Bible scholar David Rhoads writes, “The transition from hypocrisy to integrity involves an openness to the teaching of Jesus, a willingness to look at ourselves and an eagerness to be exposed [to] and empowered by Jesus’ words.”[ii]
In a village where Gandhi lived, there was a widow trying hard to raise her teenage son. The teen refused to eat healthy food, but consumed enormous quantities of sugar. The widow knew that if Gandhi spoke to her son, he would listen. She brought the young man to Gandhi and said, “Will you talk to my son and tell him to stop eating sugar?” Gandhi was silent for a moment and then said, “Would you bring the boy back in another week?” A week passed and they returned. But Gandhi replied, “I’m sorry. Would you please bring him back in another week?” A week later, desperate, she returned a third time and Gandhi spoke with the boy. When he was finished, the woman took Gandhi aside and asked him, “When we first came to you, you asked us to come back in a week. Then, when we came back, you asked us to come back in another week. Why did you do that?” Gandhi replied, “Because I had not realized how difficult it would be for me to give up sugar.”

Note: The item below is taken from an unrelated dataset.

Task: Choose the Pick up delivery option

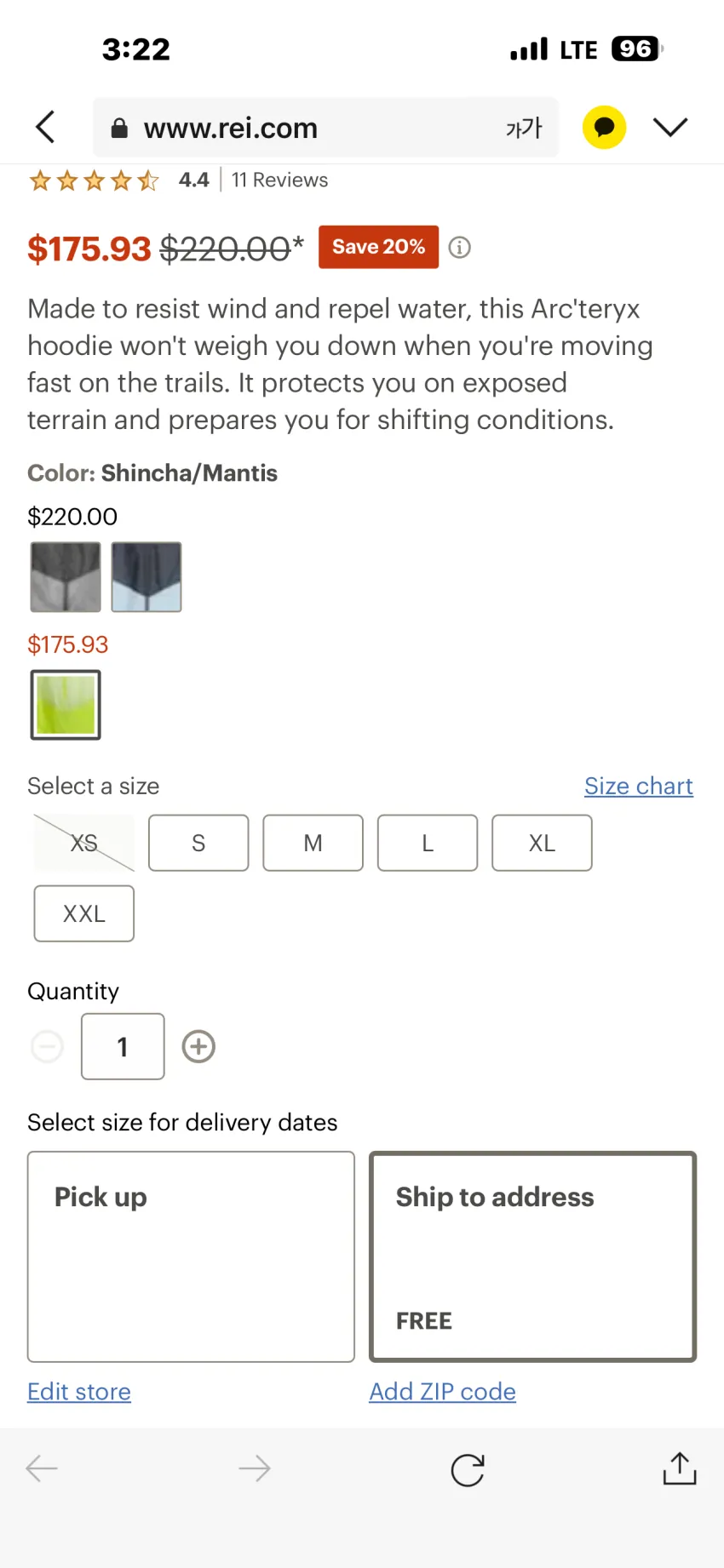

Friends: I think this morning’s message is a timely one. Our nation is divided and angry. Even within the church, many of us are finding it hard to accept those who voted differently. But a broken nation is not a good or healthy thing and, as the Church, we have the opportunity to model something different. Now, we shouldn’t try to hide our feelings. Remember; when we suppress our feelings, it actually interferes with reconciliation. We need to talk to one another honestly and respect our differences. We need to acknowledge people’s pain and respect people’s hopes. It is hard. But if Jesus’ Church cannot model such integrity; if we cannot seek reconciliation with one another, then I don’t imagine there’s much hope left for the world. After all, we are the light of the world and the salt of the earth.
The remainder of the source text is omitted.